Ken Donaldson on Anger…What Is It, Where Does It Come From and Why Is It So Tough To Manage?

Coach Ken Donaldson on Anger

Anger…What Is It, Where Does It Come From and Why Is It So Tough To Mange?

If you were going to answer these questions, where would you go?




If so, then you’ll appreciate this.

If not, then you’ll appreciate this even more.

Our friends at Wikipedia pulled together the following to describe anger:

  • Anger is an emotion related to one’s perception of having been offended or wronged and a tendency to undo that wrongdoing by retaliation…a normal emotion that involves a strong uncomfortable and emotional response to a perceived provocation.
  • Some view anger as part of the fight or flight brain response to the perceived threat of harm.
  • Anger becomes the predominant feeling behaviorally, cognitively, and physiologically when a person makes the conscious choice to take action to immediately stop the threatening behavior of another outside force.
  • Anger can have many physical and mental consequences.

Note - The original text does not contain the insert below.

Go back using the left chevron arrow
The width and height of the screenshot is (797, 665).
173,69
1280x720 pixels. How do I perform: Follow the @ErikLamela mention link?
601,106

  • The external expression of anger can be found in facial expressions, body language, physiological responses, and, at times, in public acts of aggression.
  • Humans and animals make loud sounds, attempt to look physically larger, bare their teeth, and stare.
  • The behaviors associated with anger are designed to warn aggressors to stop their threatening behavior.
  • Rarely does a physical altercation occur without the prior expression of anger by at least one of the participants.
  • While most of those who experience anger explain its arousal as a result of “what has happened to them,” psychologists point out that an angry person can be very well mistaken because anger causes a loss in self-monitoring capacity and objective observability (in other words, they don’t know what’s going on inside them and, instead, blame an outer stimulus, which is usually another person or set of circumstances).
  • Modern psychologists view anger as a primary, natural, and mature emotion experienced by all humans at times, and as something that has functional value for survival.
  • Anger can mobilize psychological resources for corrective action.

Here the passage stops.